§ **WORK TASK**
Give back exactly the lines from the one containing "Illuminazione (293, 2268)" through the end of the records, including both, and no others.

Records from a data collection
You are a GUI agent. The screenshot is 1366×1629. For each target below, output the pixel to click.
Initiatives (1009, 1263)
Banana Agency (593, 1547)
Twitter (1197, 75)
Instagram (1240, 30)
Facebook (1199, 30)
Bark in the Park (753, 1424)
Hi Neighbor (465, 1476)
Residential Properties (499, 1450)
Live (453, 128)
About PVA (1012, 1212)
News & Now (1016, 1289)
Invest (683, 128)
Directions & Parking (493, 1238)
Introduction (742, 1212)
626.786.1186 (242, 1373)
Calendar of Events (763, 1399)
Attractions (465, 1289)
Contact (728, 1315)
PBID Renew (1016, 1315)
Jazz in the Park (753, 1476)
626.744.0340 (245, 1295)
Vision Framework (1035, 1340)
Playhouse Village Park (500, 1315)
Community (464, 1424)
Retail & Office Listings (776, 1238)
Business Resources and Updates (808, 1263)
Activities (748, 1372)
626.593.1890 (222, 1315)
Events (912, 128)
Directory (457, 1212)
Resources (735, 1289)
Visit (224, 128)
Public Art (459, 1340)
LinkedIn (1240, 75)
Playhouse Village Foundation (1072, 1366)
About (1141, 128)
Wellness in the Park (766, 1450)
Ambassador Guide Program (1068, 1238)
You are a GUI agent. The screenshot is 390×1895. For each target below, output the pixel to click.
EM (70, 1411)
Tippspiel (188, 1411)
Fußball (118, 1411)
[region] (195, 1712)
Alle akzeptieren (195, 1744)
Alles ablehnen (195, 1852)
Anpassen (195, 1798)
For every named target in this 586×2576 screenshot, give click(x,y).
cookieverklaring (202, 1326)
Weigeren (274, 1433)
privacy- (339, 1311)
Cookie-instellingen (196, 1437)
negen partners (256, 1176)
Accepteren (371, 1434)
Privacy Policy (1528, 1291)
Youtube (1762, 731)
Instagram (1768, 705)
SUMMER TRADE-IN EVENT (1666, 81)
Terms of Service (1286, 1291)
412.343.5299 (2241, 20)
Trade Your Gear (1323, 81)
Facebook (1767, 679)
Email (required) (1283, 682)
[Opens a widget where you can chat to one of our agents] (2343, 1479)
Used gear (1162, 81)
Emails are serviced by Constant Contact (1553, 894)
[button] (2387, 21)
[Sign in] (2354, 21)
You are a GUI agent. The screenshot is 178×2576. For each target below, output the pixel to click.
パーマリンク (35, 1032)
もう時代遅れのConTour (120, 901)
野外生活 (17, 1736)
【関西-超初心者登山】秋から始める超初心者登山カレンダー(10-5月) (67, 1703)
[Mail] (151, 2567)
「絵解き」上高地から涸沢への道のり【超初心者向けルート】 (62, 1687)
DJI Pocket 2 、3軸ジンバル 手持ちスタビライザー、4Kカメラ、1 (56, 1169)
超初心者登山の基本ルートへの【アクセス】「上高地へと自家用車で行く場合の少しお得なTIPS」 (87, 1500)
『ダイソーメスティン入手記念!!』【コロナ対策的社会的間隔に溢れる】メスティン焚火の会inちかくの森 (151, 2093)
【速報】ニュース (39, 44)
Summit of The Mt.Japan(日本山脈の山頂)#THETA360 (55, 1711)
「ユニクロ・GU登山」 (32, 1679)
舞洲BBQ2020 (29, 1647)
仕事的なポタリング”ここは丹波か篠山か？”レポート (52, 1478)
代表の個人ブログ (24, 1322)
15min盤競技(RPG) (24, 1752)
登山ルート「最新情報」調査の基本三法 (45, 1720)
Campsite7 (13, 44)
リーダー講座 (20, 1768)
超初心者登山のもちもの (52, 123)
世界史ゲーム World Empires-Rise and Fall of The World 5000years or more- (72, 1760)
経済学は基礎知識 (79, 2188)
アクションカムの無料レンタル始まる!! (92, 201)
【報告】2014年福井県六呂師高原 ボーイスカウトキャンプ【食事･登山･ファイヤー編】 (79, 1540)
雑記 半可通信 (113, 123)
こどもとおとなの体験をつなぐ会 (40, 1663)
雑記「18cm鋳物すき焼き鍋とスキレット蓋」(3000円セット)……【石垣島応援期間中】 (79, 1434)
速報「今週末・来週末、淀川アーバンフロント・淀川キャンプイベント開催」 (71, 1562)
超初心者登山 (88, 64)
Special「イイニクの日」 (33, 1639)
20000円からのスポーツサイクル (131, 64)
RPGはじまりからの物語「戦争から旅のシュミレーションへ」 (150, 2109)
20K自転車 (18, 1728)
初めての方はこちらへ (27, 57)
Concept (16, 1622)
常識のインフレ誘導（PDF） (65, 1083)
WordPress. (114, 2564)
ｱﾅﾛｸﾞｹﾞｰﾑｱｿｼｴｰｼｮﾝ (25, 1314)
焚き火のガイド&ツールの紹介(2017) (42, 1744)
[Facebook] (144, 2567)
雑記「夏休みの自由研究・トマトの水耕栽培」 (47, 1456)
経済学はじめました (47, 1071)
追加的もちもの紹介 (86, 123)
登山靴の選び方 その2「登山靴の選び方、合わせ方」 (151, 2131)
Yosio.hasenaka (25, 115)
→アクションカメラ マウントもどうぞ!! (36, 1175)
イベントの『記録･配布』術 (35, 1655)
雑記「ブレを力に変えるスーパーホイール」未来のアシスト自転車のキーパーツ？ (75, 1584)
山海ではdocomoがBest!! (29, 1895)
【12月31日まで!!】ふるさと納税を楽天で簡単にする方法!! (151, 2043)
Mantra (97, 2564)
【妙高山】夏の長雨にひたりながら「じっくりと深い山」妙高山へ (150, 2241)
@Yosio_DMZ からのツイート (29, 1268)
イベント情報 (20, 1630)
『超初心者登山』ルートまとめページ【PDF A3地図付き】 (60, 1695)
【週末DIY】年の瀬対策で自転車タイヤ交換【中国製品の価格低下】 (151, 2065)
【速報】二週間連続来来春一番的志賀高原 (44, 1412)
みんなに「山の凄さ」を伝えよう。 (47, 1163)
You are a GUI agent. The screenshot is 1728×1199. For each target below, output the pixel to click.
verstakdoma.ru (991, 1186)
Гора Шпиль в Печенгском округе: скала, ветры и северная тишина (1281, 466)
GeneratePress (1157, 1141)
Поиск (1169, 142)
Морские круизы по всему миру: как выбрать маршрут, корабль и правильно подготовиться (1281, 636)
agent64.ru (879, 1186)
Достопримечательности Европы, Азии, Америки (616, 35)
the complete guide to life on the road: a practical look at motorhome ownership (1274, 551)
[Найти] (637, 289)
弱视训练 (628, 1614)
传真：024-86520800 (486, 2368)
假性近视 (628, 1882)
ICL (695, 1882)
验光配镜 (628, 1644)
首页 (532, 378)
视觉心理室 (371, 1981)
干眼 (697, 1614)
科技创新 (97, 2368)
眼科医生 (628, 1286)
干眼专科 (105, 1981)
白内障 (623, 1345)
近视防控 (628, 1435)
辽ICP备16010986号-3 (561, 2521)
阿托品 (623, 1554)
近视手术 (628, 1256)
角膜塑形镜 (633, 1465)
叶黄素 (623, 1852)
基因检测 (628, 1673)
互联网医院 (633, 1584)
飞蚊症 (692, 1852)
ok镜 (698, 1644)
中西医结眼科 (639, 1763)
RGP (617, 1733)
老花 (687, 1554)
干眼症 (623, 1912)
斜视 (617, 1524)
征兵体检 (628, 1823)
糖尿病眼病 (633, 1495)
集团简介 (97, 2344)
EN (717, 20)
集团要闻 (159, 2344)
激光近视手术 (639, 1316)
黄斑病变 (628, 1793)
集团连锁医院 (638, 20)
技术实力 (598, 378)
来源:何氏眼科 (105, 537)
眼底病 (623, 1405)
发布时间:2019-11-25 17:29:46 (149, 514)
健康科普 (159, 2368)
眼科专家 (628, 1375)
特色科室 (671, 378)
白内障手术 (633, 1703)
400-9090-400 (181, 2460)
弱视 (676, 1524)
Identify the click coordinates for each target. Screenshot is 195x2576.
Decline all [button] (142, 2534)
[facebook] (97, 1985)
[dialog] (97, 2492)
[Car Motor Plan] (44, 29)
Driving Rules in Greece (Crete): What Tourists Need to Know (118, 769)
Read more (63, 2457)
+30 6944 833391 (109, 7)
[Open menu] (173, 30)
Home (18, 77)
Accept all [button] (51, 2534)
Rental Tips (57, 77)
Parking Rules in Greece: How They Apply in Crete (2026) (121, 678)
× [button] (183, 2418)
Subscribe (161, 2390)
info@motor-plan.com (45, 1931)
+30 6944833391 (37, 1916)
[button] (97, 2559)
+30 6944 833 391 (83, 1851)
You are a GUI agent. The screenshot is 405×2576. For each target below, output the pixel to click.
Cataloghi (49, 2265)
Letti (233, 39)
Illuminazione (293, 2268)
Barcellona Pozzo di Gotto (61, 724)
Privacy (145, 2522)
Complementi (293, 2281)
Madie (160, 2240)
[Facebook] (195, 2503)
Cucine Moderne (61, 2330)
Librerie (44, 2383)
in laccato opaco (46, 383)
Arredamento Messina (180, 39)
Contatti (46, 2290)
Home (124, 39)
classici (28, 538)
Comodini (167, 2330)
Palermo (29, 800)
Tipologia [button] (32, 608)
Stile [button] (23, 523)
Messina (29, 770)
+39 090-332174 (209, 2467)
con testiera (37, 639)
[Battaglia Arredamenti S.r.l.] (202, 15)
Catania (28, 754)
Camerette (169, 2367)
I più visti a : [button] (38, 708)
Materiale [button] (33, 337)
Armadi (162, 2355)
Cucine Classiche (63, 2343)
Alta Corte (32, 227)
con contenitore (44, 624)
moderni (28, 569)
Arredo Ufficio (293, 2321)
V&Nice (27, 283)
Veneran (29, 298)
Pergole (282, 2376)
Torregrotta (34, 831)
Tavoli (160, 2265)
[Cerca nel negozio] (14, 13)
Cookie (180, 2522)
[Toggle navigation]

§ **SOLUTION TO THE PROBLEM**
Illuminazione (293, 2268)
Barcellona Pozzo di Gotto (61, 724)
Privacy (145, 2522)
Complementi (293, 2281)
Madie (160, 2240)
[Facebook] (195, 2503)
Cucine Moderne (61, 2330)
Librerie (44, 2383)
in laccato opaco (46, 383)
Arredamento Messina (180, 39)
Contatti (46, 2290)
Home (124, 39)
classici (28, 538)
Comodini (167, 2330)
Palermo (29, 800)
Tipologia [button] (32, 608)
Stile [button] (23, 523)
Messina (29, 770)
+39 090-332174 (209, 2467)
con testiera (37, 639)
[Battaglia Arredamenti S.r.l.] (202, 15)
Catania (28, 754)
Camerette (169, 2367)
I più visti a : [button] (38, 708)
Materiale [button] (33, 337)
Armadi (162, 2355)
Cucine Classiche (63, 2343)
Alta Corte (32, 227)
con contenitore (44, 624)
moderni (28, 569)
Arredo Ufficio (293, 2321)
V&Nice (27, 283)
Veneran (29, 298)
Pergole (282, 2376)
Torregrotta (34, 831)
Tavoli (160, 2265)
[Cerca nel negozio] (14, 13)
Cookie (180, 2522)
[Toggle navigation]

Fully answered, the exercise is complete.